In the declaratory judgment count of their complaint, the plaintiffs alleged that Athens Orthopedic still possesses their personally identifiable information and that the prior data breach has made Athens Orthopedic’s systems even more vulnerable to an attack. The plaintiffs thus sought a declaration that Athens Orthopedic is currently not in compliance with its existing obligations to protect the plaintiffs’ personally identifiable information, and that to meet that compliance, Athens Orthopedic must implement and maintain a variety of security measures. At the motion-to-dismiss stage, this is sufficient to state a claim for a declaratory judgment. So I would reverse the trial court’s dismissal of the claim.

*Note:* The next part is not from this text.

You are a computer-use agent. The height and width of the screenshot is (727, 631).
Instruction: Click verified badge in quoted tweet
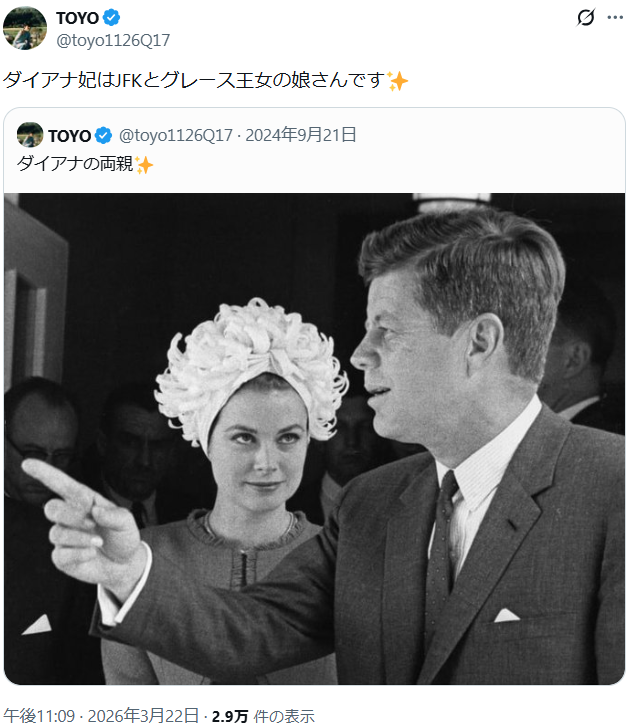103,136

“The State Declaratory Judgment Act gives superior courts the power to declare rights and other legal relations of any interested party in ‘cases of actual controversy’ under OCGA § 9-4-2 (a) and ‘in any civil case in which it appears to the court that the ends of justice require that the declaration should be made.’ OCGA § 9-4-2 (b).” Leitch v. Fleming, 291 Ga. 669, 670 (1) (732 SE2d 401) (2012). “Basically, the question in each case is whether the facts alleged, under all the circumstances, show that there is a substantial controversy, between parties having adverse legal interests, of sufficient immediacy and reality to warrant the issuance of a declaratory judgment.” MedImmune, Inc. v. Genentech, 549 U. S. 118, 127 (127 SCt 764, 166 LE2d 604) (2007). Although a “[d]eclaratory judgment will not be rendered based on a possible or probable future contingency,” Baker v. City of Marietta, 271 Ga. 210, 215 (1) (518 SE2d 879) (1999) (citation omitted), here the plaintiffs alleged that Athens Orthopedic is currently not in compliance with its existing obligations to protect the plaintiffs’ personally identifiable information, subjecting the information to further risk.

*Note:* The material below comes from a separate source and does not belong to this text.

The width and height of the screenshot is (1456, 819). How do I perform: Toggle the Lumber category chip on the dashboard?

The plaintiffs’ “allegations that they would be harmed without declaratory relief because [Athens Orthopedic] has not taken steps to address their allegedly inadequate security system . . . is enough to survive a motion to dismiss.” In re Arby’s Rest. Grp. Litig., No. 1:17-cv-0514-AT, 2018 U.S. Dist. LEXIS 131140, at[*50] -51 (N.D. Ga. Mar. [5], 2018) (cited with approval in Collins, 307 Ga. at 564 (4)). Further, the plaintiffs’ request for injunctive relief to require Athens Orthopedic to implement security measures is proper incident to the request for a declaratory judgment because “the Declaratory Judgment Act empowers the superior court in which a petition for declaratory judgment is filed to grant injunctive or other interlocutory extraordinary relief in connection with the petition. OCGA § 9-4-3 (b)[.]” James B. Beam Distilling Co. v. State, 263 Ga. 609, 613 (5) (437 SE2d 782) (1993). So the trial court erred in dismissing the claim for declaratory judgment.